Article XI – Committees
1. The Board of Directors may appoint committees whose members shall hold their offices at the will of the Board. A member of the Board shall be a member of each such committee.
Article XII – Execution of Documents
1. Contracts, documents or any instruments in writing requiring the signature of the Organization, shall be signed by any two officers and all contracts, documents and instruments in writing so signed shall be binding upon the corporation without any further authorization or formality.

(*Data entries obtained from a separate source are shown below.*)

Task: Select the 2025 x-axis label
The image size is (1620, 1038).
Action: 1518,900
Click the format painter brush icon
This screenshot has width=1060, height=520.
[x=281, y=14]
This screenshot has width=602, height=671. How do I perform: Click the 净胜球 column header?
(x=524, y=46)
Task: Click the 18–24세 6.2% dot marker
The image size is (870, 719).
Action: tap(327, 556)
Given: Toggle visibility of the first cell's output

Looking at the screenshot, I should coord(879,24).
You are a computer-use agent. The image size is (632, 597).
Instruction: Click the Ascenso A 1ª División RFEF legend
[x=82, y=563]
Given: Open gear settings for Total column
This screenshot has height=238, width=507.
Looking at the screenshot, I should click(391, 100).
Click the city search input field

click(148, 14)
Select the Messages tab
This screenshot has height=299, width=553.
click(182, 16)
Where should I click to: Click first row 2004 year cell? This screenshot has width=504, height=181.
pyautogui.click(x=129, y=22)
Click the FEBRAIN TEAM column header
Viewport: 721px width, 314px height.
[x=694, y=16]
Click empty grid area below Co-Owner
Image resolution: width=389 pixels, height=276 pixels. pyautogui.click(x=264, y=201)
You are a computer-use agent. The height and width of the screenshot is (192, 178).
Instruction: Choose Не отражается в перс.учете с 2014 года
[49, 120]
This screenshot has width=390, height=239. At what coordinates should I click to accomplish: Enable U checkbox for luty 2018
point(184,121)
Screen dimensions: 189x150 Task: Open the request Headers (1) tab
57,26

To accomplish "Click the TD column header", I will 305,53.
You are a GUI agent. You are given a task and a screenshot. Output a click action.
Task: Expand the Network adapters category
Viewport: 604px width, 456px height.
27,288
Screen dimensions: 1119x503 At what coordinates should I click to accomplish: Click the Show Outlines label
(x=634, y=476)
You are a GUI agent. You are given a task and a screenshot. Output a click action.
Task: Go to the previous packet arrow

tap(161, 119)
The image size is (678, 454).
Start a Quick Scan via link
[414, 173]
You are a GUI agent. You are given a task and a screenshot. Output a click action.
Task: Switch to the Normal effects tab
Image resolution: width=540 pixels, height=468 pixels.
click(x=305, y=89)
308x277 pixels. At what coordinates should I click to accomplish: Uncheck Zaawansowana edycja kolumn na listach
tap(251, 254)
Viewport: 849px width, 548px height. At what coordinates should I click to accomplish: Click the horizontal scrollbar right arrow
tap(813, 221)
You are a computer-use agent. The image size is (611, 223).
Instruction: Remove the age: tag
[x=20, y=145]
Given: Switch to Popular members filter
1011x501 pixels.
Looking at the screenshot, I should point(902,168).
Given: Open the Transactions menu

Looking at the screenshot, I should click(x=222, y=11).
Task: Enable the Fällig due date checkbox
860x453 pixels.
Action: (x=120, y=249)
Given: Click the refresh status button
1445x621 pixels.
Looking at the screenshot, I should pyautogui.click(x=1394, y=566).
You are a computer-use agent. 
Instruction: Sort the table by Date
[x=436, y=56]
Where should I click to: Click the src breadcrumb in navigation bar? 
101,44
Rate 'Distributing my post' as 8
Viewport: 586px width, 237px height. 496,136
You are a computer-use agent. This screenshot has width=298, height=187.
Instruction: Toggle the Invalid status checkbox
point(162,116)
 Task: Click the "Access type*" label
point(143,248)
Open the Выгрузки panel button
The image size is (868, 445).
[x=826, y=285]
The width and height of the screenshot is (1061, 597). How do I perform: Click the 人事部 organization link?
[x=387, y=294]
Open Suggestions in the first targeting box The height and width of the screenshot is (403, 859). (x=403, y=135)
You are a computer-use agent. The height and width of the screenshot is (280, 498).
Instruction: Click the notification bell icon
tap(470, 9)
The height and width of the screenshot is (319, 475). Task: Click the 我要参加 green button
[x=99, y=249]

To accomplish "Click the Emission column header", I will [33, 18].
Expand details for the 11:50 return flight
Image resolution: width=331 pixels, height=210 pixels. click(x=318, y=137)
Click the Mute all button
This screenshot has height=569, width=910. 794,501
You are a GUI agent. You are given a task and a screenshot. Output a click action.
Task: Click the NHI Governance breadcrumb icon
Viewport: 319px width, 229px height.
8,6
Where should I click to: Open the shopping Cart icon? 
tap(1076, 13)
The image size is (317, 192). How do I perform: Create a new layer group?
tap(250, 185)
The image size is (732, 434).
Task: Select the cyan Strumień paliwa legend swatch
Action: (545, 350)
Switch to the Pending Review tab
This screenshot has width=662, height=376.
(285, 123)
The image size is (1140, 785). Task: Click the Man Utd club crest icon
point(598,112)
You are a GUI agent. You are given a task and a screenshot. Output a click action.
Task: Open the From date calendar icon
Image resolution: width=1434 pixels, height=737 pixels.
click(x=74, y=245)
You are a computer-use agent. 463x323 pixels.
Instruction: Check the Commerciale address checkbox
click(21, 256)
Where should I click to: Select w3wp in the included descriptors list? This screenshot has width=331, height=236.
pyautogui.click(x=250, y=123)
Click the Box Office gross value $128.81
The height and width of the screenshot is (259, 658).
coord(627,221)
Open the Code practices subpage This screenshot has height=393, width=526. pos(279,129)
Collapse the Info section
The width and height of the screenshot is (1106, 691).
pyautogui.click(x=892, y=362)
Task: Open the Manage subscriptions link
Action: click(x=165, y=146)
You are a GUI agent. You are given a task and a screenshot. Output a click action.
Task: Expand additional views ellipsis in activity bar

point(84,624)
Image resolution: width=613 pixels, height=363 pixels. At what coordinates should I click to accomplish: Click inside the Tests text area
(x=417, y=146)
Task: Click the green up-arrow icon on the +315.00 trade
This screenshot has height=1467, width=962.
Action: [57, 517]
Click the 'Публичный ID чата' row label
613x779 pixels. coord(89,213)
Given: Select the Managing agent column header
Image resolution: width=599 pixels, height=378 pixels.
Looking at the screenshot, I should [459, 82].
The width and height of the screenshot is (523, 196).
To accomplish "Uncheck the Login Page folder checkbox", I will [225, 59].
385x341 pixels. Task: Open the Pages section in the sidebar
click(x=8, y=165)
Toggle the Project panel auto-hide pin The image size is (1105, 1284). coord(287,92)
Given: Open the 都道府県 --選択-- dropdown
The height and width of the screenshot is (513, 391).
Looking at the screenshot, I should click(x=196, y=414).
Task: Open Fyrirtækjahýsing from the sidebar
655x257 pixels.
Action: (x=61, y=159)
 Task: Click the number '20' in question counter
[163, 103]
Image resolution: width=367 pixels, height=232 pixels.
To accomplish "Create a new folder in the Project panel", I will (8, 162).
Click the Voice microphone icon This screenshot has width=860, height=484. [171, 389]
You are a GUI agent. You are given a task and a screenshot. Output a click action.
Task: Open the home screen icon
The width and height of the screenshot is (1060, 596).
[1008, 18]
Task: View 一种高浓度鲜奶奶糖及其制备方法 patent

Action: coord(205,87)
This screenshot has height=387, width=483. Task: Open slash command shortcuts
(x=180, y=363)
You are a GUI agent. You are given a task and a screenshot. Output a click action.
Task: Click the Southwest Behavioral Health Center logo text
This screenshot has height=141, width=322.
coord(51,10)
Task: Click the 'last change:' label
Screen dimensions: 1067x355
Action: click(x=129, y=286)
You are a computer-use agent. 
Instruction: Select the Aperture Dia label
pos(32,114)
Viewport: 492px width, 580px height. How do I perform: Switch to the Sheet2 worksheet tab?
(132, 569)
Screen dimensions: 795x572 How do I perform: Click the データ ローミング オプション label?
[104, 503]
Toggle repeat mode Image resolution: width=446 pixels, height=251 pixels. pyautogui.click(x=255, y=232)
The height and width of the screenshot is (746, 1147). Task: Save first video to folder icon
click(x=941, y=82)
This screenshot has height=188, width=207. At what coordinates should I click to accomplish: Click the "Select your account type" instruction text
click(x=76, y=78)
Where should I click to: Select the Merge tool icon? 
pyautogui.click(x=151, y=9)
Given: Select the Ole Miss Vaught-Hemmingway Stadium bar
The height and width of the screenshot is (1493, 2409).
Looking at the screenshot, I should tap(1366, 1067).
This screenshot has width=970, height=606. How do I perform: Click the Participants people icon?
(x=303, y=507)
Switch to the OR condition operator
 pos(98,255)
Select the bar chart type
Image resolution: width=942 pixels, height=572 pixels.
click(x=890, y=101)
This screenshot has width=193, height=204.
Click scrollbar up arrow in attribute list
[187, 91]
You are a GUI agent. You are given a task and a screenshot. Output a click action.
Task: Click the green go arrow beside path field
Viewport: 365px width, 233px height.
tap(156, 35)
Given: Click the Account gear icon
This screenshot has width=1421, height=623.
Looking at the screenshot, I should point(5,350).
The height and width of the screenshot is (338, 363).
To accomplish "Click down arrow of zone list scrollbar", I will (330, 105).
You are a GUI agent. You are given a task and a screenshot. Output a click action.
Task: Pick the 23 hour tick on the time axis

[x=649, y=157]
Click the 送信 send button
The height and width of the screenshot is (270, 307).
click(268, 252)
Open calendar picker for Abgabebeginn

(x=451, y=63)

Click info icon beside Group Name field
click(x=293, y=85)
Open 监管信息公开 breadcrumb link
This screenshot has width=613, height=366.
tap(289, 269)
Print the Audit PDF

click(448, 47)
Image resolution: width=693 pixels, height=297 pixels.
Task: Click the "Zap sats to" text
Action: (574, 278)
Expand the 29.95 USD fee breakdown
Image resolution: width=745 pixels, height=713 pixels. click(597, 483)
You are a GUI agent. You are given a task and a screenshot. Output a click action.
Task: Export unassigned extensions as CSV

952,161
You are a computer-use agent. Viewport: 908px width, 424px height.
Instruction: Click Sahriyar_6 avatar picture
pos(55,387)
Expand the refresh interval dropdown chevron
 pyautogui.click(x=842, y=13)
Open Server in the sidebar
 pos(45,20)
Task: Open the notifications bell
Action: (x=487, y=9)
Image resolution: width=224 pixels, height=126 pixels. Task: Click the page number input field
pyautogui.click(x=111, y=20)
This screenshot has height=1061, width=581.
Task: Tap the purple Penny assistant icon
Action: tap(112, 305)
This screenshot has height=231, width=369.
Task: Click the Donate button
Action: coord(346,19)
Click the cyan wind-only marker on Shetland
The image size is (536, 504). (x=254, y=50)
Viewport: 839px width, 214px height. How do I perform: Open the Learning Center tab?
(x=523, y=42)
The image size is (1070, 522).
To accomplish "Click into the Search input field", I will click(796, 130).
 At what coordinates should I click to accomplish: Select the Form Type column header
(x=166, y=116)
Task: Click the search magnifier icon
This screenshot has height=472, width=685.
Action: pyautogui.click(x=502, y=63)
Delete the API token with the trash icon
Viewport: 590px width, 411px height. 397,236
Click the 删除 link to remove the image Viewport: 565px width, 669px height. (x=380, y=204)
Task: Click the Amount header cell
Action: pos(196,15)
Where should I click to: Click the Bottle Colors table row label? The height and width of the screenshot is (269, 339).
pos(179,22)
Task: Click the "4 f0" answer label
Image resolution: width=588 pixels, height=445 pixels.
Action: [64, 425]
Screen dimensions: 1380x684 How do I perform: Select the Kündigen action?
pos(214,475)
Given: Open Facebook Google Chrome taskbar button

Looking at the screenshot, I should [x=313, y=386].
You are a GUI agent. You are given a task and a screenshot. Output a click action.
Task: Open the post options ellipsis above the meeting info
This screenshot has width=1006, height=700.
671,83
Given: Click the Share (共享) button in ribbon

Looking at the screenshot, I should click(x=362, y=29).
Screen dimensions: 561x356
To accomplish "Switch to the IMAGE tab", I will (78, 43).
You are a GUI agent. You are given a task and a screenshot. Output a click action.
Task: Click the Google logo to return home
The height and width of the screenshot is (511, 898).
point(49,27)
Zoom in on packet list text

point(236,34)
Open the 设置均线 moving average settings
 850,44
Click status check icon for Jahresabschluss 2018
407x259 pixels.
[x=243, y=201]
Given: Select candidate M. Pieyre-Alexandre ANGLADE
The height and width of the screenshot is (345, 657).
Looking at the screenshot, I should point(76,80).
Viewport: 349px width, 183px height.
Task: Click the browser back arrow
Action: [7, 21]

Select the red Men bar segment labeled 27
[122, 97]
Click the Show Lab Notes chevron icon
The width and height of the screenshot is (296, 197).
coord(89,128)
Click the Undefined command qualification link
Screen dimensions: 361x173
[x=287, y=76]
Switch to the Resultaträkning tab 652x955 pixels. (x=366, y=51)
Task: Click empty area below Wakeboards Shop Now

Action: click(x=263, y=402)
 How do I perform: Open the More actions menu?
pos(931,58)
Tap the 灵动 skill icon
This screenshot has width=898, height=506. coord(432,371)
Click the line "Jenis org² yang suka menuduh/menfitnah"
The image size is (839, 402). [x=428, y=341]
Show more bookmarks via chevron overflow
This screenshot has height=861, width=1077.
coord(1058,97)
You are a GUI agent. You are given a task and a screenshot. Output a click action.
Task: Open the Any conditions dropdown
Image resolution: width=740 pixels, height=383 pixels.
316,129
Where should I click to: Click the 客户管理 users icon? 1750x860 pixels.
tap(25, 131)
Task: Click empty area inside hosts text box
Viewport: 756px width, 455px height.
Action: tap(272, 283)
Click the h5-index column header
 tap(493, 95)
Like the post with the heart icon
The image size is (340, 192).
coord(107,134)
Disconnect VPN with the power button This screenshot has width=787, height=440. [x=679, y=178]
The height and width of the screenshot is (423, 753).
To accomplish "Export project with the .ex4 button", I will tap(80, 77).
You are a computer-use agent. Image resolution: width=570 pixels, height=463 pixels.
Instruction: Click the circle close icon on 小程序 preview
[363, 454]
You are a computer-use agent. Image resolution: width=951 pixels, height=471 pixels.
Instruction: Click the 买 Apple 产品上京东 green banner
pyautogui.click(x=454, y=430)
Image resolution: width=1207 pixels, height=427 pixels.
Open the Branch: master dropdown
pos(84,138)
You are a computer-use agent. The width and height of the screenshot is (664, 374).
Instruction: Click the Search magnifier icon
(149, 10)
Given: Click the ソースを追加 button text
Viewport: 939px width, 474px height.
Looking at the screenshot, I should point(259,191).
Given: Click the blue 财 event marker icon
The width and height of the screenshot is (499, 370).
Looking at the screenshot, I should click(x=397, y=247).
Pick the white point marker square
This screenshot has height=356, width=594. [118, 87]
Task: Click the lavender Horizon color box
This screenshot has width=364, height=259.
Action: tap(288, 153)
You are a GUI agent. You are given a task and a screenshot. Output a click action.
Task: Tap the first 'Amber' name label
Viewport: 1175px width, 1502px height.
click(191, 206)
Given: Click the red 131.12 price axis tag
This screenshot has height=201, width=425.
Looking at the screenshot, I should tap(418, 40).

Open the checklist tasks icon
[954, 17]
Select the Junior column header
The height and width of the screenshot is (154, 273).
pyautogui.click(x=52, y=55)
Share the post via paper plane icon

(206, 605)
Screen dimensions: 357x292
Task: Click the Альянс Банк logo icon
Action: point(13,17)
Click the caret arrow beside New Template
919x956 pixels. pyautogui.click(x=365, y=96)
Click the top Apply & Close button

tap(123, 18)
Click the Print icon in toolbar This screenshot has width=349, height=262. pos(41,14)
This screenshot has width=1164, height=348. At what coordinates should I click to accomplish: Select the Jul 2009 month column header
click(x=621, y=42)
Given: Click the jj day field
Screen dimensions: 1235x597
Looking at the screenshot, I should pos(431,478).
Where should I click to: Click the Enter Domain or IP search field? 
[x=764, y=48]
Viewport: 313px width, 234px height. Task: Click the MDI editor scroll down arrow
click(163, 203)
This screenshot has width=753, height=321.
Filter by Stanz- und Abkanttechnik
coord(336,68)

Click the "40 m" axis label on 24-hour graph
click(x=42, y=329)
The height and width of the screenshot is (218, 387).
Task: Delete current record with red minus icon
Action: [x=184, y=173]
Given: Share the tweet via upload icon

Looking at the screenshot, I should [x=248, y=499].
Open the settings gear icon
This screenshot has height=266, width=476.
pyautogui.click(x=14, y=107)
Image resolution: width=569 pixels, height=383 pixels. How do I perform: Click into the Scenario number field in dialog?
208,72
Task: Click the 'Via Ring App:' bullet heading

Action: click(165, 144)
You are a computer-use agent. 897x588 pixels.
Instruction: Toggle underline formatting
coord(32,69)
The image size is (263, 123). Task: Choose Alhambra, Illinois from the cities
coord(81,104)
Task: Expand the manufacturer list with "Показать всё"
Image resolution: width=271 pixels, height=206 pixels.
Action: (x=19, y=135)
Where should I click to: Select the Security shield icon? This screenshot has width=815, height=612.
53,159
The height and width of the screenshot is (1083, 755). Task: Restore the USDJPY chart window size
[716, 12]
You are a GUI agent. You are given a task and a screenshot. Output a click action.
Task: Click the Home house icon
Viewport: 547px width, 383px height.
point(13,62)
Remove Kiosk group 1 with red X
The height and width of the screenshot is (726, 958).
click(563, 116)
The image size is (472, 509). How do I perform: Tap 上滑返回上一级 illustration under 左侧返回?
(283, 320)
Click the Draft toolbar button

2. The Directors shall have the power from time to time by resolution to appoint an officer or officers on behalf of the corporation to sign specific contracts, documents and instruments in writing.
Article XIII – Auditors
1. The members shall, at each Annual General meeting, appoint an Auditor to audit the accounts and annual financial statements of the Organization for report to the members at the next Annual meeting. The Auditor shall hold office until the next Annual General meeting provided that the Directors may fill any casual vacancy in the office of the Auditor. The remuneration of the Auditor shall be fixed by the Board of directors. The Auditor may not be a Director, officer or employee of the Organization.
Article XIV – Parliamentary Authority
1. The rules contained in the 1990 edition of Robert’s Rules of Order Newly Revised shall govern the Organization in all cases to which they are applicable and in which they are not inconsistent with these By-laws and any special rules of order the Organization may adopt.
Article XV – Amendment of By-laws
1. The by-law relating to the requirements of subsection 155(2) of the Canada Corporations Act and any by- laws of the corporation not embodied in the letters of patent may be repealed or amended by by-law, or at an Annual General meeting or General meeting of the Organization, by a two-thirds (2/3) vote of the members present, provided that the repeal or amendment of such by-laws shall not be enforced or acted upon until the approval of the Minister of Industry has been obtained.
2. Fourteen (14) days’ notice must be given of any proposed amendment to the By-laws.